Any interested person may file a petition, which USTR will review within 45 days and publish a determination on whether to initiate an investigation.  USTR can also self-initiate an investigation.  If an investigation is initiated, USTR will publish a summary of the petition and provide the opportunity for the presentation of views on the issues, which should include a public hearing.  

Once initiated, USTR must request consultations with the relevant foreign government on the issues being investigated.

If consultations do not lead to a resolution, USTR must determine whether US rights under a trade agreement are being denied; an act, policy or practice violates, or is inconsistent with, the provision of, or otherwise denies benefits to the United States under, any trade agreement; or, an act, policy or practice is unjustifiable and burdens or restricts US commerce; or, an act, policy or practice is unreasonable or discriminatory and burdens or restricts US commerce.  If an act, policy or practice falls under the first two categories, action is mandatory; if it falls under the third category, action is discretionary depending on a number of factors.

The entire process takes about a year, unless it involves a trade agreement under which dispute settlement is required.

After a Section 301 trade remedy has been in place for four years, the US Trade Representative must either terminate the trade relief or conduct a review of the matter if requested to do so by the relevant domestic industries.  The statute requires that USTR review the effectiveness of the relief, other actions that could be taken to provide relief and the effects of such actions on the US economy, including consumers.

Remedy

USTR has a broad range of remedy options at its disposal to eliminate or compensate for the conduct in question, including the suspension or termination of trade concessions; duties or other import restrictions and binding agreements to eliminate the act, policy or practice, or provide compensatory benefits.

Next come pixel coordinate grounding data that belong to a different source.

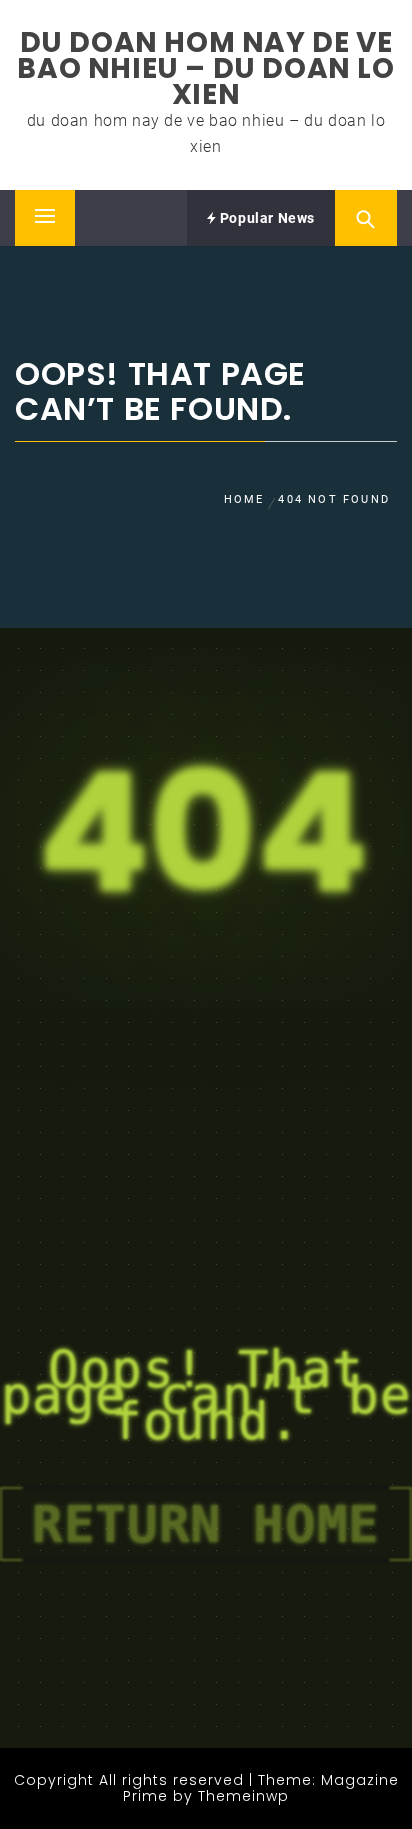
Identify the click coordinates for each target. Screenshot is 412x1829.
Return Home (206, 1524)
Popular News (265, 218)
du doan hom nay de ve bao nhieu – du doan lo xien (205, 68)
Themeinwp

World Trade Organization Rules on Dispute Settlement

The strengthening of the dispute settlement process for international trade disagreements is one of the most significant accomplishments of the Uruguay Round negotiations. Under the Dispute Settlement Understanding (DSU) that applies to covered WTO agreements, members have agreed to settle disputes relating to those agreements according to the rules of the WTO and in proceedings before the WTO Dispute Settlement Body. Under the DSU, members should not be unilaterally deciding that violations of WTO obligations have occurred. The DSU includes fairly detailed procedures for bringing disputes to the WTO, including timelines, evidentiary rules, consultation requirements and the type of countermeasures that may be applied when violations of a WTO agreement are found.